╭─ Material for the task
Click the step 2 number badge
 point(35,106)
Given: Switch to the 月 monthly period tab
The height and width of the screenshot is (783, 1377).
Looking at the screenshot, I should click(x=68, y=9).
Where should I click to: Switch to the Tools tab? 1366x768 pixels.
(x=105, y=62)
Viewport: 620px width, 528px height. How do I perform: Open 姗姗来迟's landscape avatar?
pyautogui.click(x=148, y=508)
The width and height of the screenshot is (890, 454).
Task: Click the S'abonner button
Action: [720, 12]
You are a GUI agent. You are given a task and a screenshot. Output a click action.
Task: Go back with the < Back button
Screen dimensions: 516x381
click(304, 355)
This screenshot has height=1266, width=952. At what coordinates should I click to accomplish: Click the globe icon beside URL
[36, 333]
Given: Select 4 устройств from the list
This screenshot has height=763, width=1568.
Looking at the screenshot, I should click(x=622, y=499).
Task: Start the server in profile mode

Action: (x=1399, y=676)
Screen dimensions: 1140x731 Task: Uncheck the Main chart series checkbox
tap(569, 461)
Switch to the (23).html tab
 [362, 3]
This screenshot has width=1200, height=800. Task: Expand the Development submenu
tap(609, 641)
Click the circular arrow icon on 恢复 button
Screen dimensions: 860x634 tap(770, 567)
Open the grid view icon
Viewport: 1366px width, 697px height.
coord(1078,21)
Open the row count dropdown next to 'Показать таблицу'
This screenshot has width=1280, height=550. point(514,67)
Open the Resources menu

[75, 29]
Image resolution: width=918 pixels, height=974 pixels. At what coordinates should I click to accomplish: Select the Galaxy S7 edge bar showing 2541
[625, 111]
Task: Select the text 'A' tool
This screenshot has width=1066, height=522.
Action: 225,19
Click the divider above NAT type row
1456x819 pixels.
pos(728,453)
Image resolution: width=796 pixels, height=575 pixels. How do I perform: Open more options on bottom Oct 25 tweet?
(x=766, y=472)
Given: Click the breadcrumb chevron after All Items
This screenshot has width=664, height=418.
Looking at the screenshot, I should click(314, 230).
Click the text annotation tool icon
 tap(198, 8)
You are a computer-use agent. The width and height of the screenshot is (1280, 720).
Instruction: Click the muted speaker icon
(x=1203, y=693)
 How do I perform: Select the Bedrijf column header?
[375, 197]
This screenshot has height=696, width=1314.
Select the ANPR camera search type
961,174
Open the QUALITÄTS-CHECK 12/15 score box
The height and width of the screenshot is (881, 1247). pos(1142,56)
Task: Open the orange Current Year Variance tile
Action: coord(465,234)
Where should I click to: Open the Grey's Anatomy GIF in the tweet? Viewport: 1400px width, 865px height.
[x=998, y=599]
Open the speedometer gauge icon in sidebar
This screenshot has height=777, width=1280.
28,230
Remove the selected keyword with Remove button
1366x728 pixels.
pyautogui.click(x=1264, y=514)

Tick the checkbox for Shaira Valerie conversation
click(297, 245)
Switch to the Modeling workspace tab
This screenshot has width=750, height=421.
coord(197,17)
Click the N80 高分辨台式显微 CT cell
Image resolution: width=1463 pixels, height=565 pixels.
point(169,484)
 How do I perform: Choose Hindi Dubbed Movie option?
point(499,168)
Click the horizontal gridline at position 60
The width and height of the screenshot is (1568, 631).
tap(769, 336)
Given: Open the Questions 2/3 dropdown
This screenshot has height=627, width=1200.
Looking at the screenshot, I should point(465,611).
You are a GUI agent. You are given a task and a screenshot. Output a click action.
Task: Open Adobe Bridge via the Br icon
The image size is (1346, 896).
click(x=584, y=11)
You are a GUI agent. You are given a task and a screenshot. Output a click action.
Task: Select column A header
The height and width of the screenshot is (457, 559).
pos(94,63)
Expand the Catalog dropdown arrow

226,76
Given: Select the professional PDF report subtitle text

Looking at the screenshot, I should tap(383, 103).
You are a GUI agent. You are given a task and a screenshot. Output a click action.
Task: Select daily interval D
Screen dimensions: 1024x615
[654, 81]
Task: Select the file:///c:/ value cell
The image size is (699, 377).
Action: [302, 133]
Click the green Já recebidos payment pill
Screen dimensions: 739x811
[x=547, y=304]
╰─
> _Problem to work on_:
Read through the entries and copy each line in which "with" appears.

> _Solved exercise_:
Task: Go back with the < Back button
Remove the selected keyword with Remove button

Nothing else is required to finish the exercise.